At about 200 kilometers due north from Times Square in New York City, Cairo’s rolling Catskill and Hudson Valley scenery proved a tonic to those city dwellers who could afford a getaway to the country and summer fun and entertainment with family and friends. Looking to supplement the income derived from agriculture, farmers began to accommodate boarders. This proved profitable, and it set off a boom in residents converting homes into boarding houses. Some gave up farming altogether to turn their land into full-fledged resorts. The peak of the town’s leisure economy came in the 1920s and 1930s, as reflected by the many idyllic postcards depicting scenic environs. Today, the town of Cairo sports five major resorts along with a host of small bed-and-breakfasts and vacation homes that lure 21st-century travelers with farm-to-table menus, personal hiking guides, forest yoga and—always for free—fresh, clean air.
Greetings from Cairo, Nebraska
We lost our grocery store about 10 years ago, so we shop in the nearby town of Grand Island … yet families have moved here to take advantage of the excellent education afforded by our schools. At heart, it remains a quaint, quiet, and safe community that forges lasting bonds and friendships moved by the spirit of voluntarism.

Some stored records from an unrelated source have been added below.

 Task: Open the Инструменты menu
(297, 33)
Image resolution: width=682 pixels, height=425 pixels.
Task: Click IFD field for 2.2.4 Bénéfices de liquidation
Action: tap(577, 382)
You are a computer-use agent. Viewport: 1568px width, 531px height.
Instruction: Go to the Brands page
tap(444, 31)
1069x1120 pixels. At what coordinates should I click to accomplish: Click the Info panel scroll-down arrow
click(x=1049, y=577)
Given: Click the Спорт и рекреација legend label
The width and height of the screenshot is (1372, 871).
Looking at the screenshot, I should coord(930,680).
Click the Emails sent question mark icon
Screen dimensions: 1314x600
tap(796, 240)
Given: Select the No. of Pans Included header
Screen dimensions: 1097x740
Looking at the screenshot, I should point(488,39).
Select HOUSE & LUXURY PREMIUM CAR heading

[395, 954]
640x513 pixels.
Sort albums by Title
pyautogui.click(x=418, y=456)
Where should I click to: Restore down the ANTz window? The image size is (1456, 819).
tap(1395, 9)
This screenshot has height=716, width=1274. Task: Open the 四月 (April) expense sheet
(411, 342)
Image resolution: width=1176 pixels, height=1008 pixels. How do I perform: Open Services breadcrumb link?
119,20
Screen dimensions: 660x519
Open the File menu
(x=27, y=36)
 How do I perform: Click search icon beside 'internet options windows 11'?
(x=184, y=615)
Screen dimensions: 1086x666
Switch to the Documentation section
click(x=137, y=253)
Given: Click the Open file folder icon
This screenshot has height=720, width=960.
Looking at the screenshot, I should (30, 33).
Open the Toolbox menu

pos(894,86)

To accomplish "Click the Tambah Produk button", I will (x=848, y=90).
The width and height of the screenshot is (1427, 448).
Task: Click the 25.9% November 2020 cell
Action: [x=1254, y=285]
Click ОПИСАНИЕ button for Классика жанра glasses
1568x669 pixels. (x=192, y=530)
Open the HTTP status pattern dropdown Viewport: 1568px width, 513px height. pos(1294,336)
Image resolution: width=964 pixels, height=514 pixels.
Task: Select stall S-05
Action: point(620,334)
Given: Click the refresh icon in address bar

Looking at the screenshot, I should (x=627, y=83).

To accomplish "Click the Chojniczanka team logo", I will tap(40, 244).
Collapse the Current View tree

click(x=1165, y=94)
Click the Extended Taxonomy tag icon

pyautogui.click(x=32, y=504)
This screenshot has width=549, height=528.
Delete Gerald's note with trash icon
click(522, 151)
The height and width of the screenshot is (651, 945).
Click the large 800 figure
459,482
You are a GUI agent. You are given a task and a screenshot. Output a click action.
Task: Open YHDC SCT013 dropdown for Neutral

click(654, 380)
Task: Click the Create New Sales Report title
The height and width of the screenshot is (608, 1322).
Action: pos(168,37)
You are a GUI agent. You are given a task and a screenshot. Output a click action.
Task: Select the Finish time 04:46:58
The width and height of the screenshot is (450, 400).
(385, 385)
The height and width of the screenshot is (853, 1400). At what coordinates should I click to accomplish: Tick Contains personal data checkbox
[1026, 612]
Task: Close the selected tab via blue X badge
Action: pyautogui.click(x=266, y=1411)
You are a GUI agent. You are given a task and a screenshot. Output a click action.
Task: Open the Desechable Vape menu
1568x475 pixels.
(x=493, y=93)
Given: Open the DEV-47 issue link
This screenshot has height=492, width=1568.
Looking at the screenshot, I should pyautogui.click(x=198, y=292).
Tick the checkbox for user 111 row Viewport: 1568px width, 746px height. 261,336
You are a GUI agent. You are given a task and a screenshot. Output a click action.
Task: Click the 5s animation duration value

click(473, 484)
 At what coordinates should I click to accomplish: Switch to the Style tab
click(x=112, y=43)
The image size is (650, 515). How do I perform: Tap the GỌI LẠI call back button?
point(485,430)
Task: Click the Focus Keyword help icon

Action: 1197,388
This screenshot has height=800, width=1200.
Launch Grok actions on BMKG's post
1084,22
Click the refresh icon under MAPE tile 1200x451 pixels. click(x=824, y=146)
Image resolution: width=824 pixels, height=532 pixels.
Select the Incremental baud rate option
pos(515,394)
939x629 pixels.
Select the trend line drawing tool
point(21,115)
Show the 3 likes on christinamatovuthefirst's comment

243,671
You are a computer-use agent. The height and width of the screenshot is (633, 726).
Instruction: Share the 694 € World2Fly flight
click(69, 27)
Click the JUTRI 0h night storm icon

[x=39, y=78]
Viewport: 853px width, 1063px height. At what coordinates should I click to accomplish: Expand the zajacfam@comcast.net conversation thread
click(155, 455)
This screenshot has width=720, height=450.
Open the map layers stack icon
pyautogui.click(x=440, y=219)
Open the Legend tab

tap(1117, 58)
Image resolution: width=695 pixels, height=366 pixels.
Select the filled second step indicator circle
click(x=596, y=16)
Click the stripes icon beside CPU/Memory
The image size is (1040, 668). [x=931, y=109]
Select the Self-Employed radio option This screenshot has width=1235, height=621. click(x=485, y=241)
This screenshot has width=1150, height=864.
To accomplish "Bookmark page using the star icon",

—Suzie English, volunteer, Cairo Roots Research Museum
In 1872 six men left Kentucky and joined the wave of settlers heading west to claim land on the plains of Nebraska. Pawnee tribes, pressured from the north by rival tribes and from the east by the settlers, had recently ceded eastern Nebraska and, increasingly destitute, were beginning to migrate south to reservations in Kansas. It was in this former Pawnee heartland, west of Omaha and not far from the new Grand Island and Wyoming Central Railroad line, the men from Kentucky found their land. Others came, too, and in 1886, town historians say a railroad survey engineer peered across the vast prairie and remarked that to him it looked like the Sahara, “so why not call it Cairo, only he pronounced it Karo, and that’s how it is known today,” notes the town’s centennial history, Cairo Community Heritage 1886-1986.
By 1900 Cairo had a population of 200, a school, a general store, two churches, two banks, a brick factory, a flour mill, a lumber yard, an ice plant, a saloon, stables, a confectionary, a modest opera house and a sprinkler wagon to water down the dirt streets when they got dusty. Which was often: One visitor noted that when it was incorporated as a village in 1892, Cairo was referred to as “an oasis in the bosom of the Great American Desert.”
To this day, it is the only Cairo in the us that continues to play on its namesake. It still proclaims itself “The Oasis of the Prairie,” and it welcomes traffic with a roadside silhouette of a pyramid and a nearly life-size metal sculpture of a camel, which stand alongside a baseball diamond and, beyond it, fields of corn, wheat and alfalfa.
The railroad tracks that prompted Cairo’s founding, owned now by the Burlington Northern Santa Fe line, clatter day and night with freight trains up to 200 boxcars long, ferrying coal, oil, lumber and, on Sunday mornings, aircraft fuselages. But no passenger trains stop in Cairo anymore.
*Lyrics from the 1974 musical Huckleberry Finn, which adapted Mark Twain's classic novel published in 1884, The Adventures of Huckleberry Finn, for the stage.